THE BIG QUESTION
Fear And Loathing In Pyongyang
Daniel A. Pinkston
Kim Jong Un watches a nuclear missiles take off, overlayed over an image of the Korean penninsula.
The Democratic People’s Republic of Korea (DPRK, or North Korea) has maintained an adversarial relationship with the United States for over seven decades. Throughout its history, the DPRK has been a dissatisfied revisionist state that has actively challenged the liberal international order and regional security architecture established by the U.S. and its allies after World War II.

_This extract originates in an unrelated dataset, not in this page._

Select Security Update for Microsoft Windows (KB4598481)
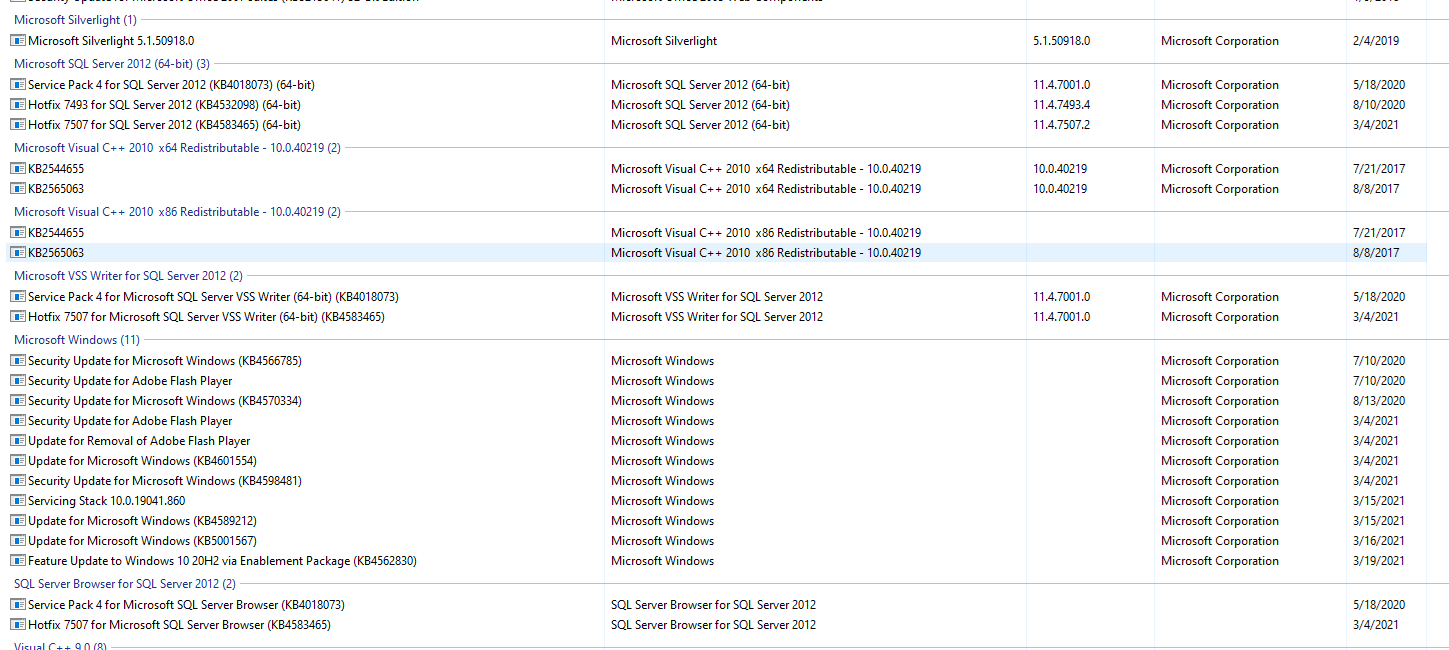 coord(164,481)
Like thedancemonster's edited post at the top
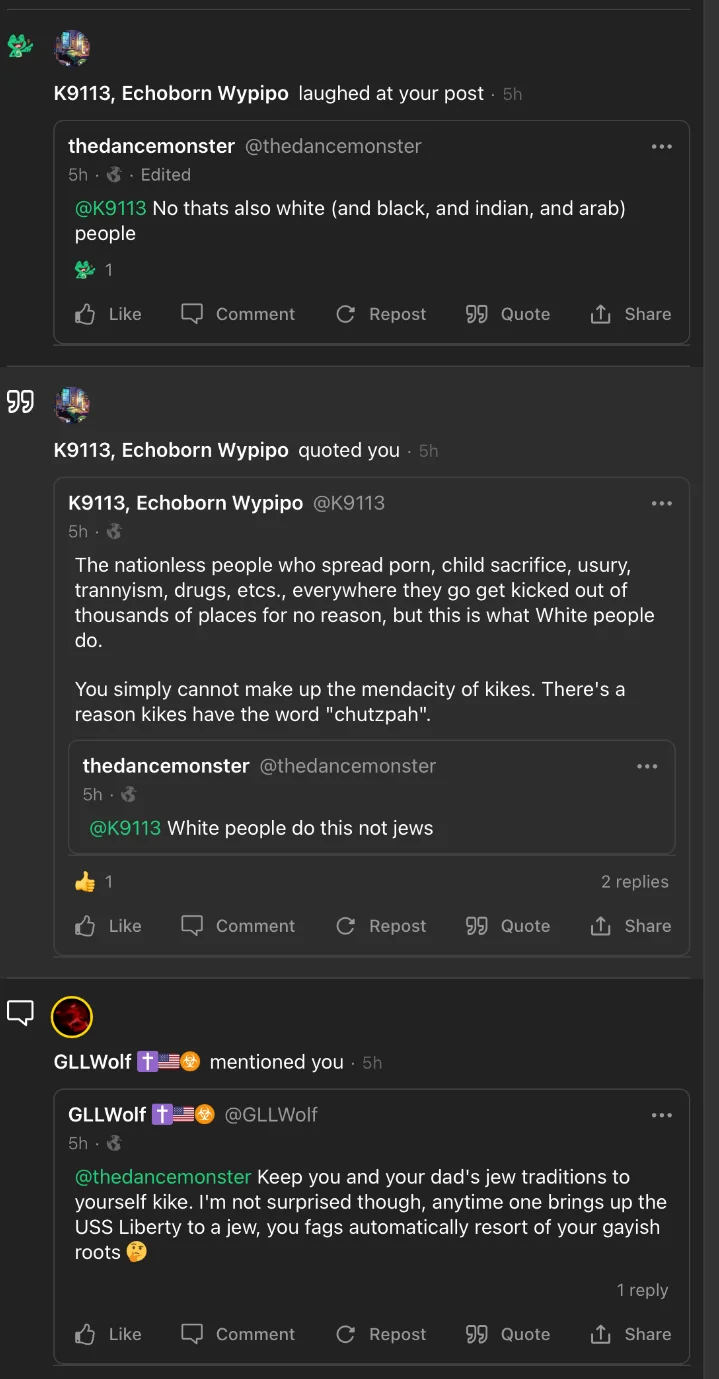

While the legacy of the Korean War has shaped the views of the North Korean leadership, those with direct personal memories of that conflict are passing away. Nevertheless, enmity toward the U.S. is sustained through the Kim regime’s ideological indoctrination and information control. North Korea’s worldview is heavily influenced by Lenin’s theory of capitalist imperialism and realist politics, which in turn affect Pyongyang’s posture and threats vis-à-vis Washington.
The Logic of Militarism
Although the DPRK does not cite Lenin or other theoreticians on capitalist imperialism, North Korean literature clearly depicts the international system as a menacing one in which imperialists seek to exploit Korea and enslave the Korean people.[1] North Koreans are depicted as innocent victims who have been forced to repel armed invasions for centuries.[2] According to Pyongyang, the Korean people have been fighting against Western imperialism since Christian missionaries arrived as “agents of imperialism” in the early 1800s.[3]
When the merchant ship General Sherman sailed up the Taedong River in 1866, North Korean historical accounts (though unsubstantiated) claim that Kim Ŭng-u, Kim Il-sung’s great grandfather, led the attack to destroy the “American pirate ship” and its crew. In the popular telling, this incident, and the subsequent arrival of American and other foreign missionaries in the 1880s, “proves” that Korea has been the target of American imperialism “generation after generation.”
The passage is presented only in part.